Birth rates decrease in Xinjiang, China denies forced sterilisation
Xinjiang sees 'unnatural' drop in birth rates, as China denies forced sterilisation of Uighur women
Birth rates in Muslim-majority Xinjiang have decreased in what critics are calling the outcome of a government-led forced sterilisation of Uighur women.
Beijing has denied accusations it is forcefully sterilising Uighur women in an attempt to control China's Muslim population, despite proof that birth rates in Xinjiang province - where the minority mostly live - have suddenly and rapidly decreased, according to an expert.
Chinese officials admitted that birth rates in Xinjiang dropped by nearly one third in 2018 compared to the previous year, but denied reports of forced sterilisation and genocide, a letter to the CNN states.
Earlier this year, CNN published a report by Adrian Zenz, a senior fellow at the Victims of Communism Memorial Foundation, who quoted Chinese documents saying that sterilisations in Xinjiang had gone from 50 per 100,000 people in 2016 to nearly 250 per 100,000 people in 2018.
According to the United Nations' definition of "genocide", forced sterilisations falls under this bracket.
The local Xinjiang administration, part of the Chinese communist government, denied claims of genocide and said the Uighur population has been "growing continuously".
It argued that the population grew by more than three million people between 2010 and 2018.
"The rights and interests of Uighur and other ethnic minorities have been fully protected," the response said.
"The so-called 'genocide' is pure nonsense."
China's response is at odds with witness testimony and expert statements which speak of forced labour camps in Xinjiang housing millions of Uighur Muslims.
US Congress has voted to ban imports of Chinese products made by "forced labour" in the Xinjiang region.
"The Chinese government is engaged in systematic abuses against the Uighur people" and other minorities, said Mark Morgan, acting commissioner of the Customs and Border Protection agency.
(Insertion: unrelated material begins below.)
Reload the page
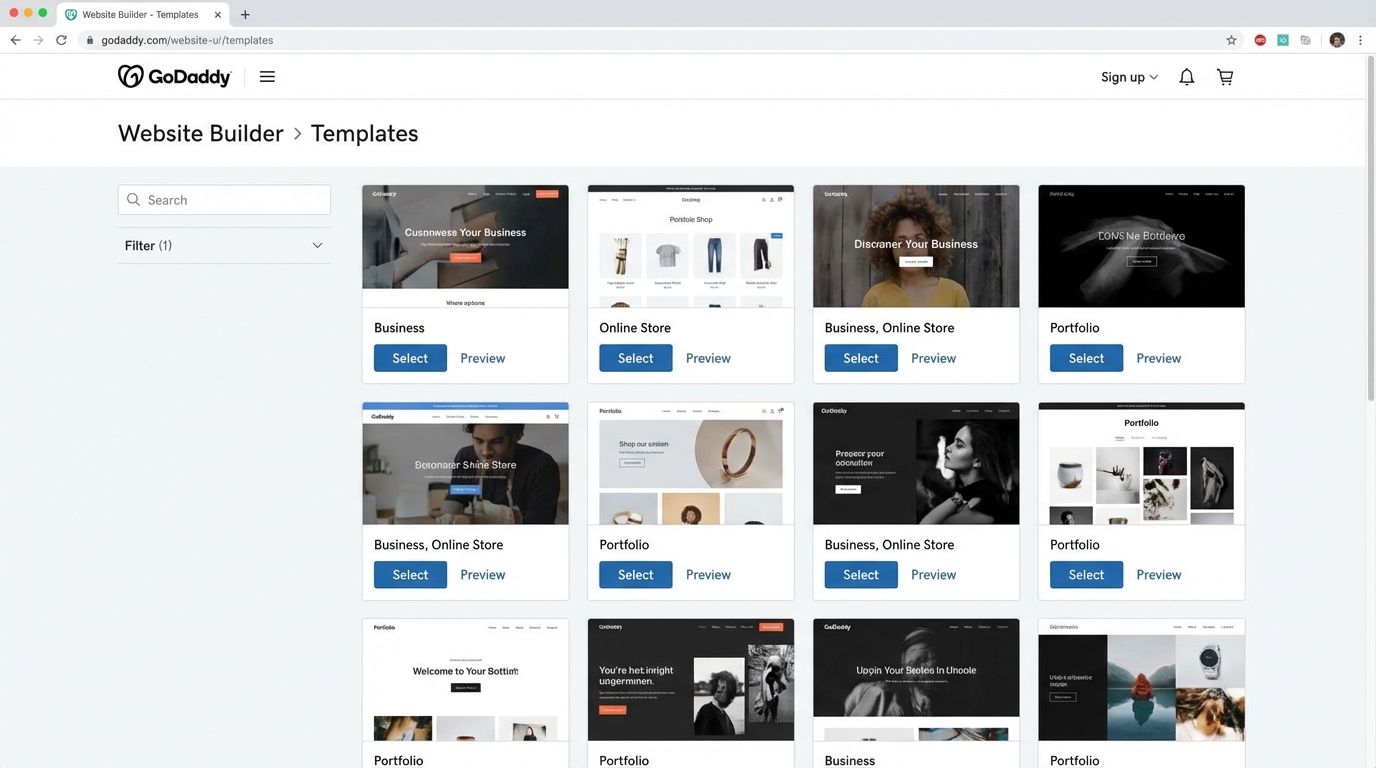 point(61,40)
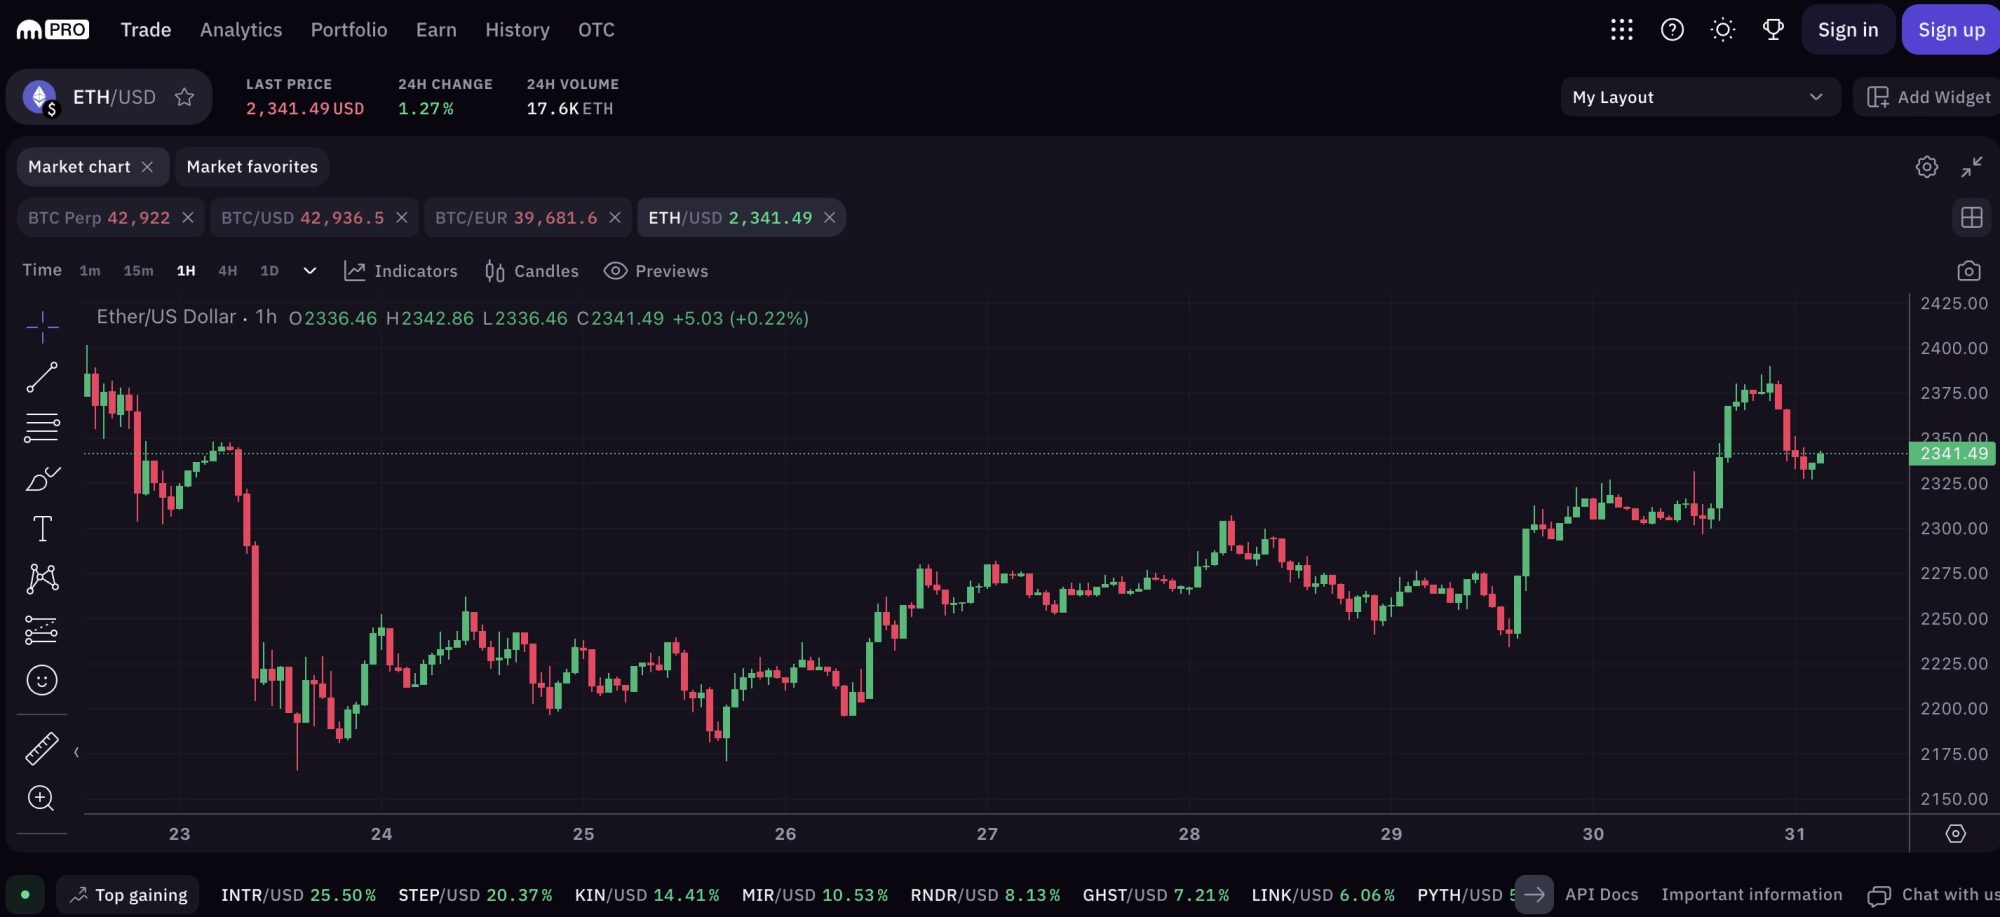Open the My Layout dropdown

click(1699, 97)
"Forced labour is an atrocious human rights abuse," he said.
The items include cotton, garments, hair products and electronics from five specific manufacturers in Xinjiang as well as adjacent Anhui.
"This is not a vocational centre, it is a concentration camp, a place where religious and ethnic minorities are subject to abuse and forced to work in heinous conditions with no recourse and no freedom," Cuccinelli told reporters last week.
"This is modern day slavery."
The Chinese government is 'lying'
The letter to CNN from the Chinese government argues that the sudden drop in population was due to family planning laws – which changed from one child to two-children in 2016 – having finally been properly implemented.
Read more: How Uighur women's bodies became a battleground for China's coercive population control
Among the minority rural population, the letter argued, such families up until 2017 were still having more than two children.
"In 2018, the number of newborns decreased by approximately 120,000 compared with 2017, of which about 80,000 were because of better implementation of family planning policy in accordance with law, according to estimates by the health and statistics department," the response to CNN stated.
Zenz argued that it would take years to see such changes in birth rates, and certainly not in a 12 to 36 months period, as the report reveals.
It is therefore unlikely that 17 times more women opted for sterilisation, especially given Uighur women's reluctance to use contraception, he said.
A growing number of disturbing accounts have come out of China detailing the abuse Uighur citizens face from the Chinese authorities.
A Uighur doctor recently revealed to ITV that she had been involved in government-sanctioned "population control measures” that included "forced contraception, forced abortion, forced sterilisation and forced removal of wombs".